A word-for-word transcript of the closing lines is required: from the one with "[Atteindre le dernier message] (1027, 285)" through the final line of the data.

[Source data]
----

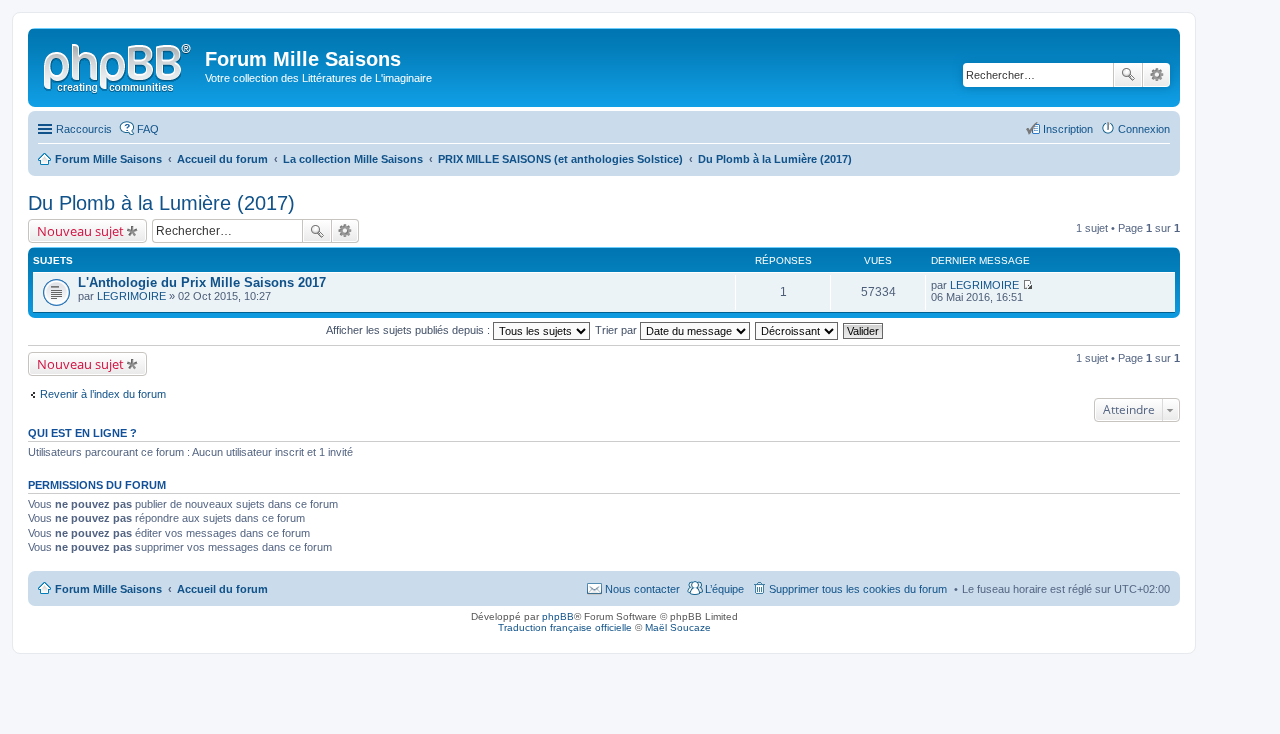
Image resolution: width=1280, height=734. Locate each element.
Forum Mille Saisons (108, 589)
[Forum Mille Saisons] (119, 65)
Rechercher (1128, 75)
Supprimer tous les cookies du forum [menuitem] (858, 589)
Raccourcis (84, 129)
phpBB (558, 616)
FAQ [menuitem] (148, 129)
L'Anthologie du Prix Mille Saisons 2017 (202, 282)
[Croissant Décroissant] (797, 330)
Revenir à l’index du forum (103, 394)
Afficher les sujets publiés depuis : (409, 330)
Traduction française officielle (565, 627)
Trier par (617, 330)
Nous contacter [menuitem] (642, 589)
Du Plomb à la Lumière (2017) (161, 203)
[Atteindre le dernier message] (1027, 285)
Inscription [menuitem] (1068, 129)
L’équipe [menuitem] (724, 589)
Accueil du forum (222, 589)
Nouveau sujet (80, 231)
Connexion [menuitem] (1144, 129)
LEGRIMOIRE (131, 296)
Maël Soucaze (678, 627)
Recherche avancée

----

## ANSWER BELOW
[Atteindre le dernier message] (1027, 285)
Inscription [menuitem] (1068, 129)
L’équipe [menuitem] (724, 589)
Accueil du forum (222, 589)
Nouveau sujet (80, 231)
Connexion [menuitem] (1144, 129)
LEGRIMOIRE (131, 296)
Maël Soucaze (678, 627)
Recherche avancée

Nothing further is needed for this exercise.